Go Gettum Little Jack and Otis.
Nana Sue


----------



## joel druley (Sep 6, 2010)

Any updates?


----------



## Dan Garner (Jan 20, 2012)

Anybody here how derby is going?


----------



## drbobsd (Feb 21, 2004)

Derby had a tough 1rst series on water. 8 dogs back for 2nd series tomorrow.


----------



## drbobsd (Feb 21, 2004)

kybirdhunter1 said:


> Any word on Qualifying?


Wow just noticed Qual results are on entry express! 

Congrats to all the finishers


----------



## DeWitt Boice (Aug 26, 2005)

Results
39
8
24 
11
R12
J-2-3-5-18-26-34-36-44
Unofficial


----------



## Sue Kiefer (Mar 4, 2006)

Is that Open results????????????
Sue


----------



## Buzz (Apr 27, 2005)

Sue Kiefer said:


> Is that Open results????????????
> Sue


Yes.

Derby resumes this morning at the club grounds.


----------



## drbobsd (Feb 21, 2004)

Sue Kiefer said:


> Is that Open results????????????
> Sue


Yes that's the open results and I bet they will be official.

Thank you Dewitt Boice Jr and Robbie for challenging, fair with generous callbacks, and unbelievably efficient time management. Now that's how judging should be done.

Congrats to all the finishers.


----------



## Sue Kiefer (Mar 4, 2006)

Congrads to Dr. Aul,New FC "Cali"(Qual. National Open) trainer /handler Bill E. and Ms. Cali.
Congrads to Ms. Susie as well Open 4th,Dr. and Rock River Knls.
Sue


----------



## meat hunter (Oct 4, 2007)

Congrats! to my friends Bitsy and Amy on their second in the open and to my friend Denny Mitchel on the third in the qual with Monroe ran by Amy Hunt. Uncle Ed!


----------



## T.Lanczak (Sep 21, 2009)

CONGRATULATIONS!!! To O/H Dave Grevlos & Mossy Oak's Icy Hot "Chilly" for WINNING her second derby ran at 18months old, & Dave & Chilly's first competition together. Another well trained Bay Blue student!


----------



## Lab4me (Sep 25, 2009)

meat hunter said:


> Congrats! to my friends Bitsy and Amy on their second in the open and to my friend Denny Mitchel on the third in the qual with Monroe ran by Amy Hunt. Uncle Ed!

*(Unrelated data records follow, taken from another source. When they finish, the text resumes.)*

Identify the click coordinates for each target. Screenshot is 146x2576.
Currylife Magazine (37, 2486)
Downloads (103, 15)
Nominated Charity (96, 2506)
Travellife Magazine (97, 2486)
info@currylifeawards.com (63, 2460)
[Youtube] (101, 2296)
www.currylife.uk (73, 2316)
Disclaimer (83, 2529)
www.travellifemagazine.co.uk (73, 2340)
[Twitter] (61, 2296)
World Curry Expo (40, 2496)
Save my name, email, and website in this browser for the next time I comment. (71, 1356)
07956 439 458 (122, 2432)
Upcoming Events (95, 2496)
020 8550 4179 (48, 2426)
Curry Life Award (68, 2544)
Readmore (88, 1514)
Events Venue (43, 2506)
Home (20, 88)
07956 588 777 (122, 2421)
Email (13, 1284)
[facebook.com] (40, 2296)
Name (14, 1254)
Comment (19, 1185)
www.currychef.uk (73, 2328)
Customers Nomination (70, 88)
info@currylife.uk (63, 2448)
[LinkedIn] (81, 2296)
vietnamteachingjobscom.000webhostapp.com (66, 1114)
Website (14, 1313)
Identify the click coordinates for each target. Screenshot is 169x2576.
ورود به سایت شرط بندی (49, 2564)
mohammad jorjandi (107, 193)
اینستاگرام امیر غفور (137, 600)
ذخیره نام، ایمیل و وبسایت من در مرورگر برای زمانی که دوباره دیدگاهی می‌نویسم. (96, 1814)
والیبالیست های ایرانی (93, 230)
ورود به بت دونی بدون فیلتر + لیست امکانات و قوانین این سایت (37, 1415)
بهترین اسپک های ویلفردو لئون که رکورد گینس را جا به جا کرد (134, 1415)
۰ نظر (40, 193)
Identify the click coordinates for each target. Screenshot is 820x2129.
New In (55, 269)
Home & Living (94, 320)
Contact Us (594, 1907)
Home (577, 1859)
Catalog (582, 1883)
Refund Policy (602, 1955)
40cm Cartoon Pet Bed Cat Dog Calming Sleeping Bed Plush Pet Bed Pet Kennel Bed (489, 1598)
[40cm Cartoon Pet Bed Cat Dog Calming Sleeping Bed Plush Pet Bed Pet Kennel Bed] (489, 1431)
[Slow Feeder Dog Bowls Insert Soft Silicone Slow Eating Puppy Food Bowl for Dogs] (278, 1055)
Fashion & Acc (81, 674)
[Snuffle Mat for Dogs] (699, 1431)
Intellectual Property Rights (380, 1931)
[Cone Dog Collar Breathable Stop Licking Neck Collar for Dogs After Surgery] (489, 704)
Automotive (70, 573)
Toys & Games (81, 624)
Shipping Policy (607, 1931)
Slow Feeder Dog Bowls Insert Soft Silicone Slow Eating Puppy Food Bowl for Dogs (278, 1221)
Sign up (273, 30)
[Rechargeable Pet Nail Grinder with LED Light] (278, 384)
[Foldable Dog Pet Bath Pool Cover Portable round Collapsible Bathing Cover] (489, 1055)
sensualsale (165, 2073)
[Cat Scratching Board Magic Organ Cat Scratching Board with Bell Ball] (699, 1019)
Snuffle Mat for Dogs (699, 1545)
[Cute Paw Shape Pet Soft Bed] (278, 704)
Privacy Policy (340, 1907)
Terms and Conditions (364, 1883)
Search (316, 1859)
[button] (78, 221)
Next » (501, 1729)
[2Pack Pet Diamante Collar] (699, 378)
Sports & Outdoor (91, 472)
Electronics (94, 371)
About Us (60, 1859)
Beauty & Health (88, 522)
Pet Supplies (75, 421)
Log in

Ditto from Dave and Lauraine


----------



## Lab4me (Sep 25, 2009)

T.Lanczak said:


> CONGRATULATIONS!!! To O/H Dave Grevlos & Mossy Oak's Icy Hot "Chilly" for WINNING her second derby ran at 18months old, & Dave & Chilly's first competition together. Another well trained Bay Blue student!


Thank you,
You can take the credit for her awesome young dog training.


----------



## drbobsd (Feb 21, 2004)

T.Lanczak said:


> CONGRATULATIONS!!! To O/H Dave Grevlos & Mossy Oak's Icy Hot "Chilly" for WINNING her second derby ran at 18months old, & Dave & Chilly's first competition together. Another well trained Bay Blue student!


Whoa brother Dave great job handling Chili to the win in the 
derby! I told you at club trial she was my kinda girl. Awesome Congrats!

Congrats to Dennis and Nancy Pugh on Amat 3rd! Now all you need is the win. He's there he's ready to lets go for the Blue!

Congrats to Bev and Bill Busler on Win in Amat with the awesome dog "Rip".

Congrats to Jim and Zoom also. They are always tough, tough.

Sol and Mary Jo your on your way to great successes also! Tug can mark lights out. Go get them.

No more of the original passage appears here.